血なまぐささは幾分、収まりましたが、化粧の匂いが新しく残り香として部屋に漂っていました。

その夜。

私がたくさんのよだれのついた布団をかぶり眠っていると、またも、いくつかの気配を感じます。

『猫か?』

そう思いますが私は熱帯夜のような(実際にはまだ夏ではなかったです)蒸し暑さの中で汗を垂らしながらも布団の中で震えていました。

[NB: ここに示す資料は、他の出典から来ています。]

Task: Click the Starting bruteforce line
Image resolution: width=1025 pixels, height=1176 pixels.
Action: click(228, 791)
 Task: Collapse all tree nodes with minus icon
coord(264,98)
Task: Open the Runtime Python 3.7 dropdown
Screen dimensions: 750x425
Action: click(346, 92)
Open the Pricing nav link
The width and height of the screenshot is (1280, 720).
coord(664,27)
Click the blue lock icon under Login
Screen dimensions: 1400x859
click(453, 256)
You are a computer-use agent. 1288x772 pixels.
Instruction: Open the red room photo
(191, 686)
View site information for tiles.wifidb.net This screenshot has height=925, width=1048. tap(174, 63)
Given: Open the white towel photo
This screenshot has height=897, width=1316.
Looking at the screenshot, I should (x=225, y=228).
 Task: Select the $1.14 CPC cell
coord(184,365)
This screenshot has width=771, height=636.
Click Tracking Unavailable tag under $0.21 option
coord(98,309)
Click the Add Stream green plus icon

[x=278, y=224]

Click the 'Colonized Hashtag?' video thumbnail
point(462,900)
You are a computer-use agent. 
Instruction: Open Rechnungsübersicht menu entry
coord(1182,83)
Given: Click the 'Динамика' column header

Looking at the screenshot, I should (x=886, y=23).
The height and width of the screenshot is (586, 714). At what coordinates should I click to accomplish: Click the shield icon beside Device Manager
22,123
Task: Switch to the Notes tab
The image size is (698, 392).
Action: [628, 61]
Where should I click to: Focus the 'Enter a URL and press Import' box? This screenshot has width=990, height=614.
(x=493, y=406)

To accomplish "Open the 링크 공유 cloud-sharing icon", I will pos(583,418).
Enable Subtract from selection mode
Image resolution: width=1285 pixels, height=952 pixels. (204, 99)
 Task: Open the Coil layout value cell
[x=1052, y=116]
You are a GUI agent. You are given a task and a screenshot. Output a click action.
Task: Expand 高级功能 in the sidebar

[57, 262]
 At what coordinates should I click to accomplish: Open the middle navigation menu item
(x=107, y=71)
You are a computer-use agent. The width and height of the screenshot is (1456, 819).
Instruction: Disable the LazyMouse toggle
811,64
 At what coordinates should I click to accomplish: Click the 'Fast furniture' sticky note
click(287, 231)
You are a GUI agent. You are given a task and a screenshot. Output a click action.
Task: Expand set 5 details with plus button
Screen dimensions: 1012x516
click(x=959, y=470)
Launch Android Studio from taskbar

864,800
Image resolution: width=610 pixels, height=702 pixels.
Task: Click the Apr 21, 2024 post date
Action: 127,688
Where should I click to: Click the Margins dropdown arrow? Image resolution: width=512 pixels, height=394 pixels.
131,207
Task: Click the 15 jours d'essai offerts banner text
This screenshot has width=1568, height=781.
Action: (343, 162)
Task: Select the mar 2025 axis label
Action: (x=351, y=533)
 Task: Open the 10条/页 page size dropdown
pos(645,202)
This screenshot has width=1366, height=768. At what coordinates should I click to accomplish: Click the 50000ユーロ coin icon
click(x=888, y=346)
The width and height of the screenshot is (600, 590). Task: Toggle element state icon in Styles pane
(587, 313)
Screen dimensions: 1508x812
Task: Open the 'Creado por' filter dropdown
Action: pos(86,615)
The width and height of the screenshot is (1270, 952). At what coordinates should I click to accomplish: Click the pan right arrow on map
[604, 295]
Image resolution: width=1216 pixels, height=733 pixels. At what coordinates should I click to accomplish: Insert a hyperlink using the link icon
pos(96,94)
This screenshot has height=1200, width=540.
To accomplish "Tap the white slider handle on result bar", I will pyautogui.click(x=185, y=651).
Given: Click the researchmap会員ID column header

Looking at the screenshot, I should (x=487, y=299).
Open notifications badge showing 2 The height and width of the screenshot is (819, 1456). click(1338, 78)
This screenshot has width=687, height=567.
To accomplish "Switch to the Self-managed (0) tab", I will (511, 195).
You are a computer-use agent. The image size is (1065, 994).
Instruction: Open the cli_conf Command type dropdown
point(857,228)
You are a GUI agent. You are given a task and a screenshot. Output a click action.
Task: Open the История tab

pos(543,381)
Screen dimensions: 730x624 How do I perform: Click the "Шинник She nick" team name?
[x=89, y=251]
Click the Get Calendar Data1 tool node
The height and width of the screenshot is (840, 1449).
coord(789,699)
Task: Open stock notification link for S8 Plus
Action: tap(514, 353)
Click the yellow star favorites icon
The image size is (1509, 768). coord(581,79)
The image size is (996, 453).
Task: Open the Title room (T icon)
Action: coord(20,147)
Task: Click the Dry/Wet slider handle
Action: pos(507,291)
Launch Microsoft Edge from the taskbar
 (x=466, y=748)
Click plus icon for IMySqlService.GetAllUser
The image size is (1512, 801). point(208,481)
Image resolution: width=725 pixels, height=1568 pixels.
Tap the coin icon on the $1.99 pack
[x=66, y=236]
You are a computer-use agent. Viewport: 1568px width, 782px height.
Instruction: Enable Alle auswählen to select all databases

しかし私は逆に耐えきれず暗闇の中、布団からいきなり手を出し、その黒い塊のほうへ『ブン!』と布団を持って払いました。

気のせいだと確かめたかったのです。

しかし、私の手の甲はある冷たい物にぶつかり、それは勢い良く壁にぶつかり畳に転がったようでした。

私は手に感じた感触に背筋が凍りました。

昔、若い頃、喧嘩をして殴った頬の感触と同じだったからです。

黒い塊がころころと転がって止まりました。

その時ふいにそれが人間の頭部であると理解出来ました。

その刹那

「ここどこ!!」

突然それが低いドスのきいた声で叫びました。

私は気を失ったようです。

目覚めると、たくさんの頭部は消えてました。

私は汗びっしょりだったので体を拭くためにシャツを脱ぎました。

そして驚愕しました。

全身、歯型だらけだったのです。

・・・自分で寝呆けてやったのではありません。

その証拠に私の頬に血が出そうなほどの歯型がついていました。

しかも、その歯型は大きいのから小さな小さな物まで様々でした。

私は悲鳴をあげて出て行こうとしましたが、髭を剃るのは忘れませんでした。

おばさんおじさんは現れませんが、私はどんどん追い込まれていきました。

実際、このころの私は今思っても行動がおかしいです。

その最たる理由は相変わらずその部屋で寝てたことでしょうか。

私の体重は10キロ以上減り、傍目から気味悪がられるほど青白くなっていました。

そのせいか仕事も全く見つからず、疲れ果てて帰るという毎日でした。

歯型は1日消えることなく全身に及び、面接官の一人から

「その歯型は?」

と質問されましたがさしてうまい言い訳も見つからずそのまま

「噛まれてるようですね」

と言ったところ苦笑されました。

彼女にやられたとでも思ったのでしょうね。

しかし私の限界は近くなっていました。

幻が見えるようになり、歯型を隠すため全身に包帯を巻いたりもしました。

そのくせ表を出歩き、見知らぬ人に

「おはようございます!」

などと大声で言ったりしてました。

気が狂う直前だったようです。

その夜はおじさんからの差し入れと書いてあり栄養ドリンク剤が部屋に置いてありました。

私は疲れていたので遠慮なくゴクゴク飲みました。

そして私はいつもより深い眠りにおちたようです。

そのおかげか夜中に目が覚めた時すっきり頭がさえてました。

そして私の体にとりついている10数個の黒い塊が私を噛んでいる事が、異常だとはっきり気付いたのです。

怖がってる場合じゃないと。

まぁそうですね。

そう思ってる私は冷静なつもりでしたが、ピークに達っしていたのでしょう。

ムクっと置きあがると暗い部屋の中で黒い塊がズズズっと畳を転がるように進み台所に消えていったのを感じました。

私は

「待てぇ!!」

と今まで上げたことの無いような声を上げると台所に行きました。

そしてそれらの影がなぜかトイレに逃げたような気がしてトイレに駆け込みました。

トイレは和式でしたが中は真っ暗です。

電気をつけようとしましたがつかず、私は荷物箱をひっくり返し懐中電灯を手にしました。

そして笑いながらトイレの中にライトを向けました。

闇に照らし出される汚物・・・

目を凝らすとウジが蠢いてるのが分かります。

そして其の中に・・・

うつろに見上げる沢山の頭部が私を見上げていました。

私の糞尿にまみれて・・・

「ぎゃぁああああ」

私は悲鳴を上げ、なぜか帽子を手にとると下着姿のままドアを蹴破るように飛び出しました。

「ぎゃ!!」

ドアの向こうに誰かがいたようでした。

振り向くと女装したおじさんがマスターキーと、包丁を持って倒れていました。

「いきなり開けるな!!」

そう怒鳴られ私は無償に腹が立ち近くの石をどんどん投げつけました。

おじさんは悲鳴をあげうずくまりました。

私はいつしか投げている石が人の頭であることに気付きました。

それらがおじさんにどんどん噛みついています。

私は怖くなり、アパートを飛び出しました。

あれ依頼、叔父とは連絡をとっていませんし、連絡も来ません。

あの頭部が幽霊であってほしいと思っています。

そうじゃないと私はあのアパートにいる間、ずっと毎日、糞尿を・・・

あれから13年が経ち、今では遠い記憶になりましたが私の首元に残る一つの歯型はしばらく消えませんでした。

私が殴った頭部だったのでしょう。